Wie viel nötig ist und wie es aufgenommen wird
Die empfohlene Zufuhr (RDA) laut NIH: 1000 mg pro Tag für Erwachsene von 19–50 Jahren und 1200 mg für Frauen über 50 und alle Menschen ab 70. Die obere sichere Grenze liegt bei 2500 mg (bis 50) und 2000 mg (darüber). Mehr heißt nicht besser.
Der entscheidende Punkt ist die Aufnahme. Aus Milchprodukten und angereicherten Lebensmitteln werden etwa 30 % des Kalziums aufgenommen, und mit dem Alter sinkt dieser Anteil. Der Körper nimmt Kalzium besser in Portionen von <500 mg pro Mahlzeit auf, deshalb ist es sinnvoller, 1000 mg auf zwei Mal zu verteilen. Und das Wichtigste: Ohne Vitamin D funktioniert die aktive Kalziumaufnahme im Darm schlicht nicht – die beiden treten immer im Doppelpack auf.

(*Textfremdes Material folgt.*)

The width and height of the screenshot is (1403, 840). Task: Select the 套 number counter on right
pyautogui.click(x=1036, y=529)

Woher nehmen: Milch, Joghurt, Käse; pflanzlich – Grünkohl, Brokkoli, Pak Choi; Sardinen und Lachs mit Gräten aus der Dose; angereicherte Pflanzendrinks, Säfte und Tofu. Spinat ist reich an Kalzium, wird aber wegen der Oxalate schlecht aufgenommen – rechnen Sie ihn nicht zu den verlässlichen Quellen.

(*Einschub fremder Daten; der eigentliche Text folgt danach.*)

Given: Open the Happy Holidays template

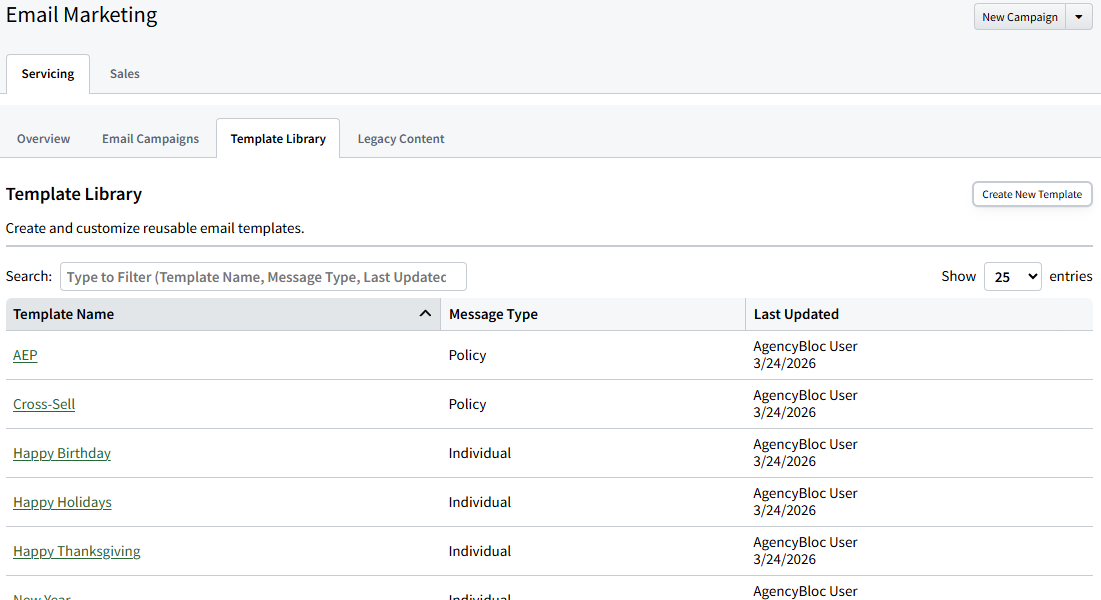Looking at the screenshot, I should click(x=62, y=501).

Wie man es in die Praxis umsetzt
- Rechnen Sie die Tagessumme, nicht „ein Glas Milch getrunken – und gut". Zielen Sie auf 1000–1200 mg aus der Nahrung.
- Teilen Sie die Zufuhr auf. Eine Portion von <500 mg auf einmal wird deutlich besser aufgenommen als die gesamte Tagesmenge auf einen Schlag.
- Vergessen Sie das Vitamin D nicht – ohne es geht das Kalzium einfach durch.
- Achten Sie auf die Energiebilanz. Ein chronisches Kaloriendefizit und ausbleibende Perioden sind ein Warnsignal, kein Zeichen guter Form.
- Pflanzliche Ernährung ist kein Urteil, erfordert aber Planung: angereicherte Lebensmittel, Tofu, Grünkohl plus Kontrolle des Vitamin D.
Das Wichtigste
- Kalzium wird für Muskeln, Nerven, Herz, Gefäße, Hormone und die Blutgerinnung gebraucht, nicht nur für die Knochen.
- 99 % des Vorrats stecken im Skelett; bei einem Mangel in der Ernährung holt sich der Körper das Kalzium aus den Knochen und schwächt sie unbemerkt.
- Bei Läufern führen Stoßbelastungen vor dem Hintergrund eines Mangels an Kalzium, Vitamin D und Energie zu Ermüdungsbrüchen.
- Der Richtwert liegt bei 1000–1200 mg/Tag, die Obergrenze bei 2000–2500 mg; die Aufnahme gelingt besser in Portionen von <500 mg und zusammen mit Vitamin D.
- Amenorrhö und RED-S erhöhen das Risiko für die Knochen drastisch – das ist ein Grund, zum Arzt zu gehen, und nicht, es auszuhalten.